---------- QUOTED TEXT

Domestic continuing cases
Earlier filed PCT application designating the U.S.
5
PROVISIONAL AS A PRIORITY FILING
  • Filing a foreign, non-U.S. application as a
    priority filing does not start the patent term.
  • Filing a U.S. provisional patent application as a
    priority filing does not start the patent term
    either.
  • A later filed non-provisional domestic or PCT
    application claiming the benefit an earlier
    filing date of the provisional starts the patent
    term.

6
PROVISIONAL AS A PRIORITY FILING - A LATER FILED
NON-PROVISIONAL
  • A provisional application is a U. S. national
    application for patent filed in the USPTO under
    35 U.S.C. 111(b).
  • It allows receiving a filing date without a
    formal patent claim, inventors oath or
    declaration.
  • No information disclosure statement is required.
  • It provides the means to establish an earlier
    effective filing date in a later filed
    non-provisional patent application filed under 35
    U.S.C. 111(a).
  • The invention disclosed in the provisional can be
    marked as "Patent Pending.

7
PROVISIONAL AS A PRIORITY FILING 112 Compliance
  • The later-filed nonprovisional application
    claiming the benefit of the provisional
    application must include at least one claim
    particularly pointing out and distinctly claiming
    the subject matter which the applicant regards as
    the invention. 112, 2nd paragraph.
  • Although a claim is not required in a provisional
    application, the written description and any
    drawing(s) of the provisional application must
    adequately support the subject matter claimed in
    the later filed nonprovisional application in
    order to benefit from the provisional application
    filing date.

8
PROVISIONAL AS A PRIORITY FILING - PECULIARITIES
  • Provisional applications are not examined on
    their merits.
  • The benefits of the provisional application
    cannot be claimed if the one-year deadline for
    filing a non-provisional application has expired.
  • Provisional applications cannot claim the benefit
    of a previously-filed application, either foreign
    or domestic.

9
PROVISIONAL AS A PRIORITY FILING- PECULIARITIES
  • The disclosure of the invention in the
    provisional application should be as complete as
    possible. To obtain the benefit of the filing
    date of a provisional application, the claimed
    subject matter in the later filed non-provisional
    application must have support in the provisional
    application.

--------------------

**STATED TASK 1:**
From the text on provisional patent applications, extract the passage starting at "Domestic continuing cases" and ending at "the patent term.".

---------- MATERIALS PROVIDED

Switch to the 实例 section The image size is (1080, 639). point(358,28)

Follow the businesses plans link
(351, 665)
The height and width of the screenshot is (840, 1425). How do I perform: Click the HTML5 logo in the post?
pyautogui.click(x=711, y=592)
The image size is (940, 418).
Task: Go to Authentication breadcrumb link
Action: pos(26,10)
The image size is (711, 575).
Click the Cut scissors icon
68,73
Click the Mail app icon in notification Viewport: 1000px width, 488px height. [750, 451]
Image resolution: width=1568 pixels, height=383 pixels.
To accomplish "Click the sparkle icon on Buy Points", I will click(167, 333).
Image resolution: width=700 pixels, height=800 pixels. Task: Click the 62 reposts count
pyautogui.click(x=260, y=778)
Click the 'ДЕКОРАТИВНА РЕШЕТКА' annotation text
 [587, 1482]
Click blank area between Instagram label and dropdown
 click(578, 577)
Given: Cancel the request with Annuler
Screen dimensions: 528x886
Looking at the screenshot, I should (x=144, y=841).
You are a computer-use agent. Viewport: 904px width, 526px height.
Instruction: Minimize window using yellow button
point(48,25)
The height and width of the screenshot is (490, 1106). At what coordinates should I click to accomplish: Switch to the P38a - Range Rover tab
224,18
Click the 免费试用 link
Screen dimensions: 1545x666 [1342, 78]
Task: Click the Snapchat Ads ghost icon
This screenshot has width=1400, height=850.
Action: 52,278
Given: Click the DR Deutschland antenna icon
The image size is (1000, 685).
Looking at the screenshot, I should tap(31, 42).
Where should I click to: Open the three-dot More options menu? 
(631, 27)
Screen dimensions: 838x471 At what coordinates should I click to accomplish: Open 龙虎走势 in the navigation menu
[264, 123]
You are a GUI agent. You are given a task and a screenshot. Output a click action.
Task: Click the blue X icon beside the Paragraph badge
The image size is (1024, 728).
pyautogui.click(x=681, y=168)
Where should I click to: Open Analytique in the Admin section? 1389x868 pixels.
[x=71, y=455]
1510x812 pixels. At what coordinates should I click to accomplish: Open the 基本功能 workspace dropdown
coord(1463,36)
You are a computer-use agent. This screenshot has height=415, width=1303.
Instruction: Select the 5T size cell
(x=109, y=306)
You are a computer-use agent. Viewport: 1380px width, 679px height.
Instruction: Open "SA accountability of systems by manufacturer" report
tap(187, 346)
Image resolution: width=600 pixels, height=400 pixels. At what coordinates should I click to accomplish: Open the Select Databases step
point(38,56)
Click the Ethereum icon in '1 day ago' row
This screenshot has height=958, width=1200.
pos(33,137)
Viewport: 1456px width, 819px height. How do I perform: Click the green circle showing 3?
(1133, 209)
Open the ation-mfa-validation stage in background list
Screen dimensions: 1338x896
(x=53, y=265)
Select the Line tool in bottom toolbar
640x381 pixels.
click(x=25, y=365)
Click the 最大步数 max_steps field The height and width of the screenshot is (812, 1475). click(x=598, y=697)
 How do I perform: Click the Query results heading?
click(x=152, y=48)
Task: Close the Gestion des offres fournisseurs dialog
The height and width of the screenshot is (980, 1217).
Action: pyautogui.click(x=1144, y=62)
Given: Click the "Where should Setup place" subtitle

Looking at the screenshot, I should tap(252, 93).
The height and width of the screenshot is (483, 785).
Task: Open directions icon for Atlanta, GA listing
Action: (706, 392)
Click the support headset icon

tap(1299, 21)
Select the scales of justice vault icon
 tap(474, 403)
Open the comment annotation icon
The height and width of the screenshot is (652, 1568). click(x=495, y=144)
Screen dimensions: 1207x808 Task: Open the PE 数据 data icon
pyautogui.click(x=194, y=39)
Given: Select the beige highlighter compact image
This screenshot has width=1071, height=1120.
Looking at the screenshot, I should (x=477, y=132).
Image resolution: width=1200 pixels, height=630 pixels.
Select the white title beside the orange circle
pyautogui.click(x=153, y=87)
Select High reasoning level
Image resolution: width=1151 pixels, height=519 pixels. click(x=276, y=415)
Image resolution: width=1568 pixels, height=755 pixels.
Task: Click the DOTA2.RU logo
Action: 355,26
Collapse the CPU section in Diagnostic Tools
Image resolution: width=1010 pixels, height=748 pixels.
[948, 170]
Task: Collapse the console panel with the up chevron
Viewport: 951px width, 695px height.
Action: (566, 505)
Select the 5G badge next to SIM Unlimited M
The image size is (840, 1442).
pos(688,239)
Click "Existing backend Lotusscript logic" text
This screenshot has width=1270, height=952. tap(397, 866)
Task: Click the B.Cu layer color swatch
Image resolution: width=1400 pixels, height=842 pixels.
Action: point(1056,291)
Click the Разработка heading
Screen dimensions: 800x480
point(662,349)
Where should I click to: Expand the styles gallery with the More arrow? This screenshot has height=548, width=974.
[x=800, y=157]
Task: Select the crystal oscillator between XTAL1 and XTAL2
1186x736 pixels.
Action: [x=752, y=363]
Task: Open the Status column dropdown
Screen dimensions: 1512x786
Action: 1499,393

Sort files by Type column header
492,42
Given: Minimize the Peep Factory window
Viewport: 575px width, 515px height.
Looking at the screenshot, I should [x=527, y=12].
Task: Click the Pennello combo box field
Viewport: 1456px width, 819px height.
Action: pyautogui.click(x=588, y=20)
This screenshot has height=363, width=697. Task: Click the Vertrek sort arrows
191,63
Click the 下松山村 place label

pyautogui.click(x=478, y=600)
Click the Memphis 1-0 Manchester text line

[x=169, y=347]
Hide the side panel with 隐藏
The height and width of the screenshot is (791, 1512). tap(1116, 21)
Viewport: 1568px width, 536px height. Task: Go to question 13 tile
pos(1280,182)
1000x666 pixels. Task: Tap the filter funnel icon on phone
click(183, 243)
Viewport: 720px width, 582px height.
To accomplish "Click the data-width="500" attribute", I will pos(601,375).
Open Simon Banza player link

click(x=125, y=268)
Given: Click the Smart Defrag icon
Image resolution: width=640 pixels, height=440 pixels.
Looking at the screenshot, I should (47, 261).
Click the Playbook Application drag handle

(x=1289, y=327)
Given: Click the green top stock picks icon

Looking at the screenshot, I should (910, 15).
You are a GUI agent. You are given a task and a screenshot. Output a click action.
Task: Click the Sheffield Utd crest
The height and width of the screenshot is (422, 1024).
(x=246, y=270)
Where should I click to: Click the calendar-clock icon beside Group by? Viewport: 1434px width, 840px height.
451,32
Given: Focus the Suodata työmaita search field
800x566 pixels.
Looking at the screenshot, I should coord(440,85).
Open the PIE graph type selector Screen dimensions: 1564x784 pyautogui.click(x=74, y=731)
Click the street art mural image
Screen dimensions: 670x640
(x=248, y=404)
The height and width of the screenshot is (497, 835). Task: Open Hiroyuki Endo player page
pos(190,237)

--------------------

**STATED TASK 2:**
Copy only the entries above, starting at the line that contains "Screen dimensions: 838x471" and ending at the line that contains "tap(1299, 21)".

**SOLUTION 1:**
Domestic continuing cases
Earlier filed PCT application designating the U.S.
5
PROVISIONAL AS A PRIORITY FILING
  • Filing a foreign, non-U.S. application as a
    priority filing does not start the patent term.

**SOLUTION 2:**
Screen dimensions: 838x471 At what coordinates should I click to accomplish: Open 龙虎走势 in the navigation menu
[264, 123]
You are a GUI agent. You are given a task and a screenshot. Output a click action.
Task: Click the blue X icon beside the Paragraph badge
The image size is (1024, 728).
pyautogui.click(x=681, y=168)
Where should I click to: Open Analytique in the Admin section? 1389x868 pixels.
[x=71, y=455]
1510x812 pixels. At what coordinates should I click to accomplish: Open the 基本功能 workspace dropdown
coord(1463,36)
You are a computer-use agent. This screenshot has height=415, width=1303.
Instruction: Select the 5T size cell
(x=109, y=306)
You are a computer-use agent. Viewport: 1380px width, 679px height.
Instruction: Open "SA accountability of systems by manufacturer" report
tap(187, 346)
Image resolution: width=600 pixels, height=400 pixels. At what coordinates should I click to accomplish: Open the Select Databases step
point(38,56)
Click the Ethereum icon in '1 day ago' row
This screenshot has height=958, width=1200.
pos(33,137)
Viewport: 1456px width, 819px height. How do I perform: Click the green circle showing 3?
(1133, 209)
Open the ation-mfa-validation stage in background list
Screen dimensions: 1338x896
(x=53, y=265)
Select the Line tool in bottom toolbar
640x381 pixels.
click(x=25, y=365)
Click the 最大步数 max_steps field The height and width of the screenshot is (812, 1475). click(x=598, y=697)
 How do I perform: Click the Query results heading?
click(x=152, y=48)
Task: Close the Gestion des offres fournisseurs dialog
The height and width of the screenshot is (980, 1217).
Action: pyautogui.click(x=1144, y=62)
Given: Click the "Where should Setup place" subtitle

Looking at the screenshot, I should tap(252, 93).
The height and width of the screenshot is (483, 785).
Task: Open directions icon for Atlanta, GA listing
Action: (706, 392)
Click the support headset icon

tap(1299, 21)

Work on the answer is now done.